Short exercise> Reproduce everything from the line containing "Task: Select the 140°W longitude tick label" down to the line containing "click(289, 40)", both included, without any change. Output nothing else.

The records>
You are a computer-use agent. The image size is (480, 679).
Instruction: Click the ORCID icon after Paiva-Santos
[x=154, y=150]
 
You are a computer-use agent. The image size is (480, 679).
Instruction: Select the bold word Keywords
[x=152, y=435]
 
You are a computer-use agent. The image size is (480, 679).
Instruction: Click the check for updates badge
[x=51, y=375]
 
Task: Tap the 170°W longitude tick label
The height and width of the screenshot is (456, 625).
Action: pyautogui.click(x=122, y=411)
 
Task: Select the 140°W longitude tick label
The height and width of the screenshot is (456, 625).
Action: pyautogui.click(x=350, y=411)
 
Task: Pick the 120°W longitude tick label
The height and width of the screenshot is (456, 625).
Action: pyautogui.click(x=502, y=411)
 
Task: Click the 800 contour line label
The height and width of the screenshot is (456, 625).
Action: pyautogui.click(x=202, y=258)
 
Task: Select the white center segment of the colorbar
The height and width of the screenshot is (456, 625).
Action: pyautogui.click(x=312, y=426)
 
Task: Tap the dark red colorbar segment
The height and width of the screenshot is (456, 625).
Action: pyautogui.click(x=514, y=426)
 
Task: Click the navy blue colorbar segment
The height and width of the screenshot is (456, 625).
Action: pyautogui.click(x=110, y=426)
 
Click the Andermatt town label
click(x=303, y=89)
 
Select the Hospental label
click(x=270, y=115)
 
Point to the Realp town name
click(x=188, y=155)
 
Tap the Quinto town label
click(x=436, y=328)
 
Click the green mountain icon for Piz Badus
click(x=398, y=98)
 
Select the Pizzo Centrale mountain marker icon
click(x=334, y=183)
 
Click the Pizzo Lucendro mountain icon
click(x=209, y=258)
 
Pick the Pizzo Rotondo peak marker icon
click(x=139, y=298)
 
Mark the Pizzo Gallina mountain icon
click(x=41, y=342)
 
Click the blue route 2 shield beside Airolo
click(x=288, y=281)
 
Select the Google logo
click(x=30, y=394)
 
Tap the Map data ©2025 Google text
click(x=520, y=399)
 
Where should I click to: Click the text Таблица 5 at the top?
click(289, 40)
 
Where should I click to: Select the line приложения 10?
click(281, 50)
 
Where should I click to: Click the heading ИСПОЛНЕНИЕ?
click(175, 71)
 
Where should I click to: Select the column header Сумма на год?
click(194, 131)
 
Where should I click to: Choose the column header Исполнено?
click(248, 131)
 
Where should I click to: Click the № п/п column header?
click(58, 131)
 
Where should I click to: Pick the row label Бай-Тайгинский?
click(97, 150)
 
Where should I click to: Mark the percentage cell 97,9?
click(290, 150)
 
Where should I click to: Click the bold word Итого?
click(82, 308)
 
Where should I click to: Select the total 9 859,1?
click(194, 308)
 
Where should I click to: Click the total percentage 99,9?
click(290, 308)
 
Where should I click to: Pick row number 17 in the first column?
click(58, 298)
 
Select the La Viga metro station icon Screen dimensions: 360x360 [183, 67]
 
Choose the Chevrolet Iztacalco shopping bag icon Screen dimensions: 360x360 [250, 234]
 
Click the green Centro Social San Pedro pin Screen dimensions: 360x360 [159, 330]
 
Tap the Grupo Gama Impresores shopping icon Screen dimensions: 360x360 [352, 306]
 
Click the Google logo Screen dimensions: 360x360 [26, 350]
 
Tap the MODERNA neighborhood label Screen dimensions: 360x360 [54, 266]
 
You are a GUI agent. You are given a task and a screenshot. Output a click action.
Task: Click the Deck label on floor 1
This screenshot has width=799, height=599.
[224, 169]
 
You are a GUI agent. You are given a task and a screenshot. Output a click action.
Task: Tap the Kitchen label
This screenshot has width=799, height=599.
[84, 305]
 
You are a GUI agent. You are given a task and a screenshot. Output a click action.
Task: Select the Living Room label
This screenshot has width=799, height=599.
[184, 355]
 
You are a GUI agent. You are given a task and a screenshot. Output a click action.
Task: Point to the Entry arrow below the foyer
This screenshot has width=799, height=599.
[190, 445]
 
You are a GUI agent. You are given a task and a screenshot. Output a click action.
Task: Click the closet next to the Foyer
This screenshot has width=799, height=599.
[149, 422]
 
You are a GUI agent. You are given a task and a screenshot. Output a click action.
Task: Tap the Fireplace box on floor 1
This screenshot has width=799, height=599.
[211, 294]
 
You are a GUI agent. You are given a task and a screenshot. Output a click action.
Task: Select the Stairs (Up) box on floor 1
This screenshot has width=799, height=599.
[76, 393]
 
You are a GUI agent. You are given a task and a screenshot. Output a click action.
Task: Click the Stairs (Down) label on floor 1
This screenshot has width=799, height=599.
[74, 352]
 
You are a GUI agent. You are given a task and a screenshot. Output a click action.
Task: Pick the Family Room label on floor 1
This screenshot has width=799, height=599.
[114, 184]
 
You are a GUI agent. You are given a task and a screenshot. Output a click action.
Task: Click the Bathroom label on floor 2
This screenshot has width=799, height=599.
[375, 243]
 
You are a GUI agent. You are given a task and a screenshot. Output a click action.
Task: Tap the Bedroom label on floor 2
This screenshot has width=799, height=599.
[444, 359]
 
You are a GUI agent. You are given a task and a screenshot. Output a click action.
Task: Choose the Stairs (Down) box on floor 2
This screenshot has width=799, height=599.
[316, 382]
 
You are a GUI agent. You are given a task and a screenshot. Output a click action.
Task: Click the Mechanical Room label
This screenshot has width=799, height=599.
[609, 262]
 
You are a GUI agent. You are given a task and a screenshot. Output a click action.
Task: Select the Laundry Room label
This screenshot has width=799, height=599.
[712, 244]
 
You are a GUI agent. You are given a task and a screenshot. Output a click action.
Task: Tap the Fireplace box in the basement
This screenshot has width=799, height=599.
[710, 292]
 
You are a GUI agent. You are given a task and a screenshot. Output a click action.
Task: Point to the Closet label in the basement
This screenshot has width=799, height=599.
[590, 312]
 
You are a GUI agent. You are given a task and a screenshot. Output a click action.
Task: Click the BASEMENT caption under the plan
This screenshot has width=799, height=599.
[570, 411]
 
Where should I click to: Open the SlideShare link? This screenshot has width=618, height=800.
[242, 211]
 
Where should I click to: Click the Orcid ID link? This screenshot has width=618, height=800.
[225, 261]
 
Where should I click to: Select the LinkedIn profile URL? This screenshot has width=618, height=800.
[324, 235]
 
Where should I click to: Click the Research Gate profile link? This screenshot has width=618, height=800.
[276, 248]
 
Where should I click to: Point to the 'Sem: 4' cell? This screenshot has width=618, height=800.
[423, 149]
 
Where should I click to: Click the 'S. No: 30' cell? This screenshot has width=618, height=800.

Exercise response>
Task: Select the 140°W longitude tick label
The height and width of the screenshot is (456, 625).
Action: pyautogui.click(x=350, y=411)
 
Task: Pick the 120°W longitude tick label
The height and width of the screenshot is (456, 625).
Action: pyautogui.click(x=502, y=411)
 
Task: Click the 800 contour line label
The height and width of the screenshot is (456, 625).
Action: pyautogui.click(x=202, y=258)
 
Task: Select the white center segment of the colorbar
The height and width of the screenshot is (456, 625).
Action: pyautogui.click(x=312, y=426)
 
Task: Tap the dark red colorbar segment
The height and width of the screenshot is (456, 625).
Action: pyautogui.click(x=514, y=426)
 
Task: Click the navy blue colorbar segment
The height and width of the screenshot is (456, 625).
Action: pyautogui.click(x=110, y=426)
 
Click the Andermatt town label
click(x=303, y=89)
 
Select the Hospental label
click(x=270, y=115)
 
Point to the Realp town name
click(x=188, y=155)
 
Tap the Quinto town label
click(x=436, y=328)
 
Click the green mountain icon for Piz Badus
click(x=398, y=98)
 
Select the Pizzo Centrale mountain marker icon
click(x=334, y=183)
 
Click the Pizzo Lucendro mountain icon
click(x=209, y=258)
 
Pick the Pizzo Rotondo peak marker icon
click(x=139, y=298)
 
Mark the Pizzo Gallina mountain icon
click(x=41, y=342)
 
Click the blue route 2 shield beside Airolo
click(x=288, y=281)
 
Select the Google logo
click(x=30, y=394)
 
Tap the Map data ©2025 Google text
click(x=520, y=399)
 
Where should I click to: Click the text Таблица 5 at the top?
click(289, 40)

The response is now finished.